Peruse any of the more traditional fan fiction host sites and you’ll find writings about Sen. Marco Rubio discovering Ted Cruz is the Zodiac Killer, House Speaker Paul Ryan’s inner monologue during the State of the Union, or an alternate universe where Bernie Sanders runs for president of the 8th grade at the fictional USA Middle School and encounters a new student and rival named Donald Trump:
“What could any of that possibly mean … Who was this strange, wealthy, balding boy? Bernie collapsed to his knees in despair. If Trump made a meaningless yet awe-inspiring speech like that in the election, he wouldn’t even need his mountains of cash. The presidency would be his.
Visions of a Trump-controlled class overcame him. Overpriced textbooks, expensive student loans, walls closing their classroom off from the rest of the school … A tear dropped out of Bernie’s eye. Just as the thought that he should give up on his campaign entered his mind, Bernie heard a voice.”
“You think ‘it can happen anywhere,’ never realizing that it can happen anywhere.
A SHOT —
The shard of glass in Jeb’s hand shatters by the scrape of a bullet. Jeb drops the ground, rolls through the booze-soaked ground. He jumps up to a squat and whips out the old pistol and holds it to the bullet hole in the doorway. The engraved barrel shimmers: Gov. Jeb Bush.
Florida hasn’t been safe since the Sharknados started coming. When I was in my 40s, the kids used to tease about the swamp sharks. Gave me the heebie-jeebies over a plague of mutant sea creatures that roamed the Everglades.”
In the 2016 presidential cycle, where everything seems unpredictable, fiction allows voters to determine exactly what happens next – whether it’s set in the present day or some kind of alternate universe where sharks rain down in a natural disaster.
“I think to some extent it’s an opportunity to act out alternate realities,” said Amber Davisson, an assistant professor of communications at Keene State College. “A lot of the fan fiction I’ve studied seems to be people asking themselves, ‘What if we did this conversation a little bit differently?’ They’re playing with various scenarios to see what works.”
Fan fiction has developed a reputation for being sexual in nature, and while that be true for a great deal of what’s out there, political authors are using the medium to explore different aspects of the candidates’ personalities.
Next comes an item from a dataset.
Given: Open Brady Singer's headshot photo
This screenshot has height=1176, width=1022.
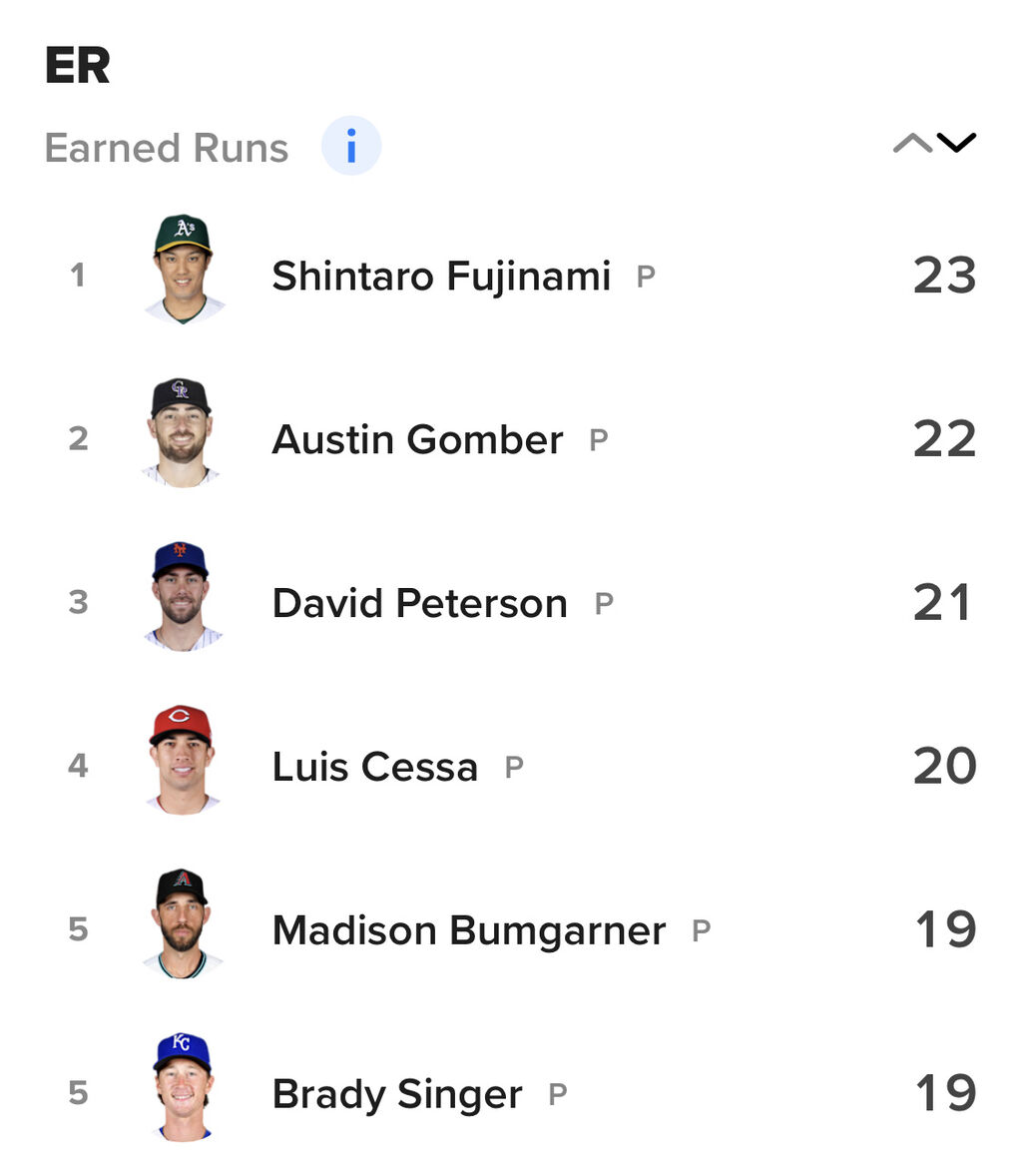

Paige Boulton, a teenage fan fiction writer who will be a first-time voter this election, has written about Thomas Jefferson, James Madison and the current election cycle. She considers her work now satire, including one story where Republican candidates discuss their fears about a woman having the nuclear codes. She’s been actively writing online ever she was 11, penning stories about her favorite anime characters. “When I go to explore something, and I’m thinking about something, writing – and especially writing narratively – is one of the first places I go,” she said.
For 25-year-old writer C.J. Fisher, fan fiction is “a reflection of how completely insane this election is.” Calling the election cycle “not serious,” she said, “you click on Politico and you click on ‘The Borowitz Report’ and you can’t tell the two apart.”
One of her most popular political works is a one-chapter, 630-word story about Cruz being haunted by the ghost of Alexander Hamilton. Another notable story features Craig Mazin – Cruz’s former college roommate and one of the senator’s most vocal Twitter critics – as a protagonist. Both of these were written during the height of the“Is Ted Cruz the Zodiac Killer” meme and incorporated that into the plot. She said her material changes based on the news du jour.
“I think most of the political comedy we have now is more interactive,” Fisher said, noting that the internet is where a lot of young people are newly discovering the democratic process are. For those just under voting age, it’s the easiest way for them to participate.
“John Oliver has all the hashtags; Buzzfeed has all the ridiculous quizzes; Donald Trump is having a Twitter fight with Elizabeth Warren,” she said. “If you’re 15, 16, 17 and you exist in the digital age as we all do, then most of your political stuff is online. And if you’re already into fandom, then it’s not such a huge leap to combine the two.”
Davisson agrees that there isn’t a huge jump between fan culture and political affiliation, whether you can vote legally or not. “We’re talking about voters who have a really emotional attachment to candidates. It’s the same thing you say when you say you’re either a Britney [Spears] or Christina [Aguilera] fan, as ridiculous as that sounds. I understand that these are two very talented artists, but it doesn’t matter: I’m on team Christina.”
Davisson also says that this mindset is complicated in a political context. “This is a space where we’re supposed to make reasoned, logical decisions,” she said. “So what we have is people who are making very emotional decisions, and then trying to rationalize them. You can tell people are kind of switching between their rational individual voice, and their ‘I am a fan’ voice.”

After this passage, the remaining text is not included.